Par ailleurs, les entreprises comptant 25 employés ou plus doivent respecter les exigences de francisation. L’employeur doit satisfaire aux exigences de la Charte de la langue française afin d’obtenir une EIMT positive ou neutre.
Les employeurs doivent respecter certaines exigences supplémentaires dans le volet à bas salaire. Ces exigences s’ajoutent aux obligations générales du PTET.
L’employeur doit notamment assumer les frais liés au transport aller-retour au début et à la fin de l’emploi. Ces frais couvrent les déplacements entre le pays d’origine du travailleur et son lieu de travail au Canada. Il doit fournir ou faciliter l’accès à un logement convenable et abordable.
Quelles options s’offrent aux employeurs ?
La hausse salariale n’affecte pas les travailleurs étrangers temporaires actuellement en poste. Les employeurs doivent toutefois en tenir compte lors du renouvellement du permis de travail sous EIMT.
Réévaluer la rémunération offerte
Lorsqu’un salaire se situe près du seuil médian provincial, il peut être pertinent d’analyser la possibilité d’une augmentation salariale. Cette augmentation pourrait permettre au poste de relever du volet à haut salaire.
Prenons l’exemple d’un vitrier rémunéré à 35,00 $/heure qui travaille à Montréal.
Avec le nouveau seuil salarial québécois fixé à 36,00 $/heure, ce poste relèvera désormais du volet à bas salaire dans le cadre de la prochaine demande d’EIMT. De plus, le moratoire sur le traitement des EIMT à bas salaire s’appliquera à cette demande.
En portant le salaire offert à 36,00 $/heure, le poste devient admissible au volet à haut salaire.
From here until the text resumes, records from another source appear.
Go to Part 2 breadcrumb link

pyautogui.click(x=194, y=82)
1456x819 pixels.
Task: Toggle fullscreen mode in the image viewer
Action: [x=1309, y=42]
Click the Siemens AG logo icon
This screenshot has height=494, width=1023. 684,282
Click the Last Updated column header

Toutefois, une telle modification doit demeurer conforme aux règles salariales applicables. L’employeur doit offrir un salaire équitable à celui versé aux travailleurs canadiens ou aux résidents permanents occupant un poste similaire.
Une augmentation artificielle visant uniquement à contourner les exigences du programme pourrait entraîner un refus de l’EIMT.
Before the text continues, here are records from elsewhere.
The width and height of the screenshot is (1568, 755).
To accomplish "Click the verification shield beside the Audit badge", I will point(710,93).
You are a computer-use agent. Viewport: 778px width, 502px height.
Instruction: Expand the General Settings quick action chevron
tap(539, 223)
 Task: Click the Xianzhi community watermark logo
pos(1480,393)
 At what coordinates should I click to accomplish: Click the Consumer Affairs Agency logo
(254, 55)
Lorsqu’il est possible de faire passer un poste sous le volet à haut salaire, l’employeur bénéficie de plusieurs avantages. En effet, la durée du permis de travail pouvant être obtenue est généralement de jusqu’à 36 mois. Cette durée réduit la fréquence des renouvellements. De plus, les exigences de recrutement sont moins contraignantes, avec une durée minimale des affichages de 4 semaines.
Examiner la possibilité de changer le lieu de travail
Lorsqu’une entreprise exploite plusieurs établissements, elle peut envisager la possibilité d’affecter le travailleur à un autre lieu de travail. L’employeur doit choisir un établissement situé dans une région non visée par les restrictions applicables aux postes à bas salaire.
Par exemple, un établissement situé hors d’une RMR ayant un taux de chômage supérieur à 6 % peut constituer une solution. L’employeur pourrait ainsi déposer une demande autrement impossible.
Une telle solution doit évidemment refléter la réalité des fonctions exercées et faire l’objet d’une entente avec le travailleur concerné.
Explorer les permis de travail exemptés d’EIMT
Dans certaines situations, il peut être préférable d’avoir recours à un programme ne nécessitant pas d’EIMT.
Par exemple, certains travailleurs peuvent être admissibles à un permis de travail dans le cadre de l’Expérience Internationale Canada (EIC).
D’autres travailleurs engagés dans une démarche de résidence permanente peuvent également bénéficier d’options de renouvellement de permis de travail.
Conclusion
La hausse du seuil salarial entrée en vigueur le 17 juillet 2026 a un impact direct sur de nombreux employeurs. Le nouveau seuil s’applique aux demandes d’EIMT présentées dans le cadre d’une demande initiale ou d’un renouvellement de permis de travail. Certains postes auparavant considérés comme à haut salaire relèvent désormais du volet à bas salaire, ce qui entraîne un cadre réglementaire plus restrictif.
Dans ce contexte, les employeurs ont tout intérêt à anticiper leurs démarches de renouvellement au moins 8 mois à l’avance. Ils devraient également évaluer les différentes stratégies qui s’offrent à eux.